▶ **Goal of the exercise**
There is one span to output from the data below: the lines starting at the line with "Task: Click the" and ending at the line with "Image resolution: width=1084". Output it exactly, ends included, nothing more.

▶ **Given information**
+===+
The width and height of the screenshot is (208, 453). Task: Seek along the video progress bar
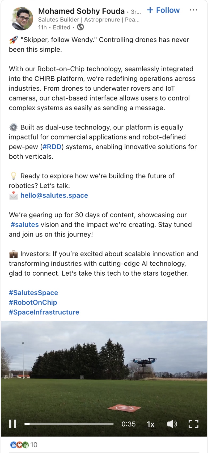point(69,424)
+===+
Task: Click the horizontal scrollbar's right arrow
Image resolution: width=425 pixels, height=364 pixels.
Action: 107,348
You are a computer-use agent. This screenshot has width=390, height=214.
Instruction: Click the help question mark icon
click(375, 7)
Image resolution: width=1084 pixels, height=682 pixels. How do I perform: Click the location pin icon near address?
+===+
▶ **Output for this exercise**
Task: Click the horizontal scrollbar's right arrow
Image resolution: width=425 pixels, height=364 pixels.
Action: 107,348
You are a computer-use agent. This screenshot has width=390, height=214.
Instruction: Click the help question mark icon
click(375, 7)
Image resolution: width=1084 pixels, height=682 pixels. How do I perform: Click the location pin icon near address?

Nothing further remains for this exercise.